My morning started with an episode of Franklin (the turtle) and the lessons learned from his garden. He proudly showed his well-cared-for plants to Bear, only to discover that his newfound friend, a caterpillar, had been eating the leaves. The lessons learned, every episode has a lesson, played out when Mr. Mole explained that the garden has room for all living things. All? I share with the birds and even the pesky squirrels, but I’m not quite as hospitable with whatever microscopic nematodes are interested in my tomatoes. My tomatoes are prized!

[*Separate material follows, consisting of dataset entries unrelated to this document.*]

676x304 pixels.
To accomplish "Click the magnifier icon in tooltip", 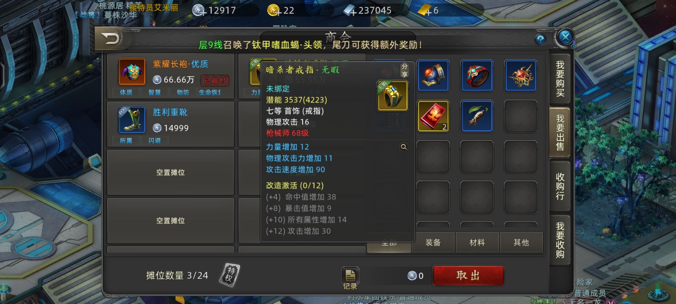I will coord(404,147).
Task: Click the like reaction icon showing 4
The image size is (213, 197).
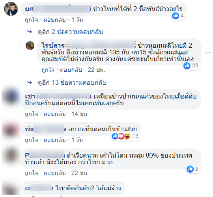Action: tap(176, 16)
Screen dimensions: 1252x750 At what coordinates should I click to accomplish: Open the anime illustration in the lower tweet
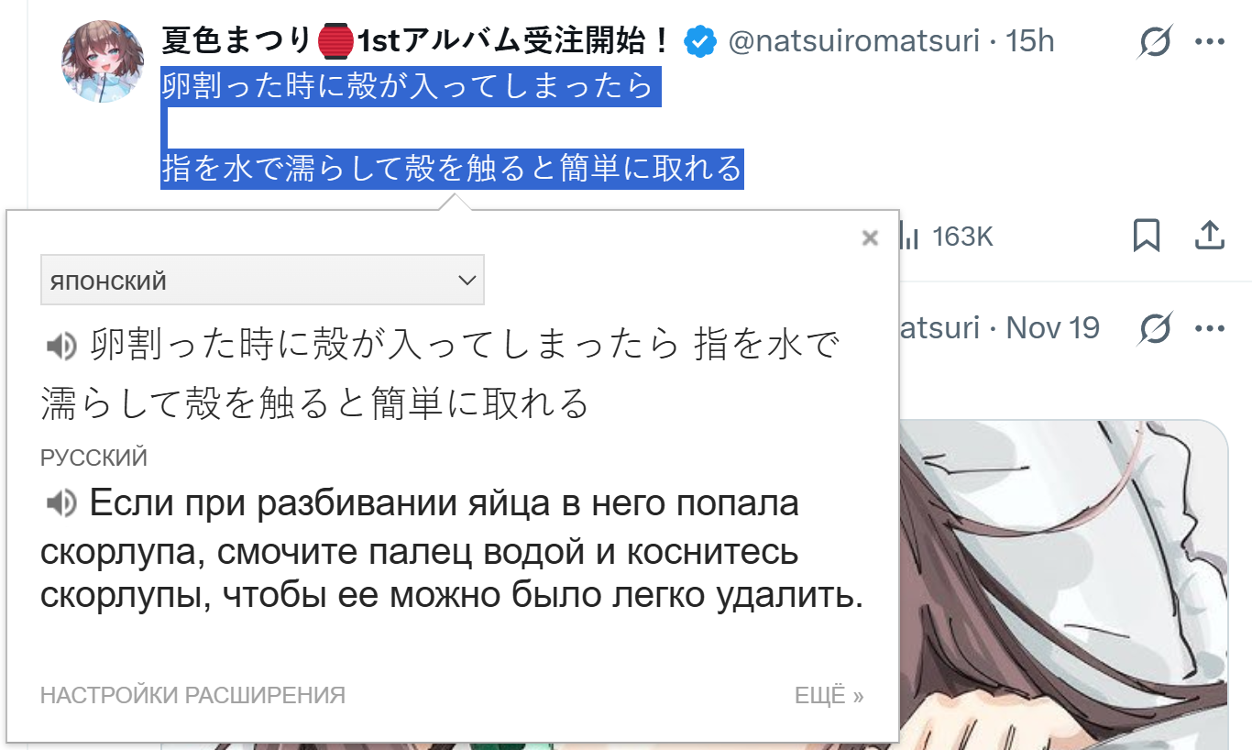(x=1063, y=585)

No blue ribbons or county fair prizes, but they are very dearly anticipated, bathed in love and happen to provide so much pleasure. Doesn’t everyone get pleasure from a vegetable garden? (Yes, I do know a tomato is fruit). I am completely committed to organic gardening, no matter the loss. So far, since I’m willing to spend ridiculous amounts of damage-prevention cash on slick organic defense, the loss is very small, yet it does bring to mind the good old days when I doused every living thing in Sevin. And it worked! No more caterpillars. I no longer trust an insecticide that comes by way of Bayer CropScience—or any other biotechnology genetically engineering our food supply, but all politics aside, I really am just highly uncomfortable with label warnings containing a long list of PPE’s—that would be recommended Personal Protective Equipment.

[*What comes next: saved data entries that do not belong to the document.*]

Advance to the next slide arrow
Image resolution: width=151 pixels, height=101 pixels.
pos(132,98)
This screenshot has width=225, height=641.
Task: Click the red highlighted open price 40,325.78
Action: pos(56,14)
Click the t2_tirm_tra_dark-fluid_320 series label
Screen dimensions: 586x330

Yes, the pre-concern days of pesticide danger were easily the good old days of gardening. Ignorance trumped concern, and my garden was pest free. But today if I’m going to have a garden it seems at least reasonable to consider avoiding pesticides, so that’s my goal. And can I just say that my intention in this posting is very clear. I think EVERYONE should at least grow a tomato plant. If you don’t think you’d enjoy a fresh tomato, I am a little suspicious that you haven’t actually tasted one. Please be well advised that a fresh garden tomato isn’t even remotely connected to the faux-produce we typically purchase at the grocery. Many of the tomatoes we buy are picked green while they are still perfectly shaped and gassed to produce the color we expect them to be. No blemishes, yes, but also hard and tasteless.

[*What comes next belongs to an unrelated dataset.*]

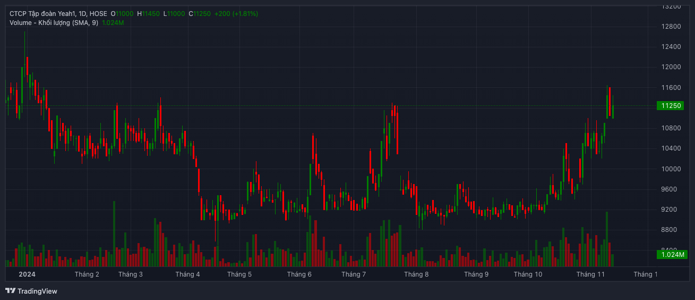Click Tháng 11 on the time axis

[x=590, y=274]
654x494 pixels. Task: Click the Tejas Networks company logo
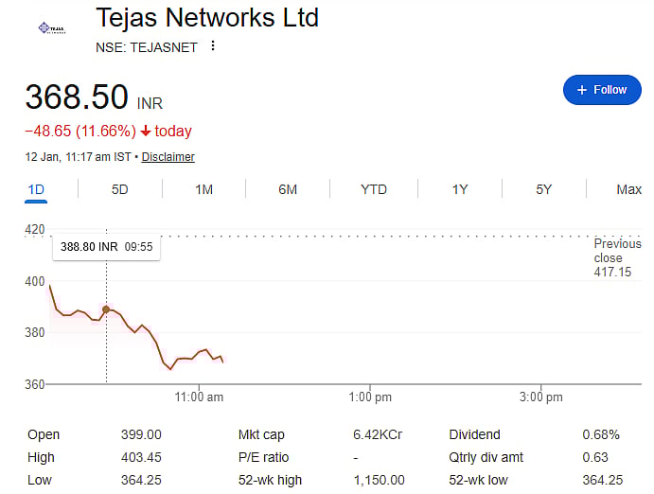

So if you’re wondering what this has to do with well-being? I think it has a lot to do with mine. I enjoy connecting just a little bit with nature while watching something delicious emerge from a tiny seed or small nursery purchased plant. I am so thrilled watching something I care for mature to give me red, orange, yellow, and even striped, big, small, grape-shaped and delicious mature fruit. Paired with drizzled truffle oil or a high quality balsamic vinegar I don’t even need to mess with lettuce.
It’s not too late. Go to your garden center and purchase a strong healthy plant that is almost ready to give fruit. It will survive potted in a sunny patio spot if you don’t have more to give. I know you will enjoy the pleasure of watching it develop, and then if you still aren’t sure you care, you can at least enjoy half the pleasure. What you don’t want to consume can be shared as a gift to a good friend. It really could be an act of love!! And as I always say, if you have little people in your life, introducing them early to the joys of the garden is a must!!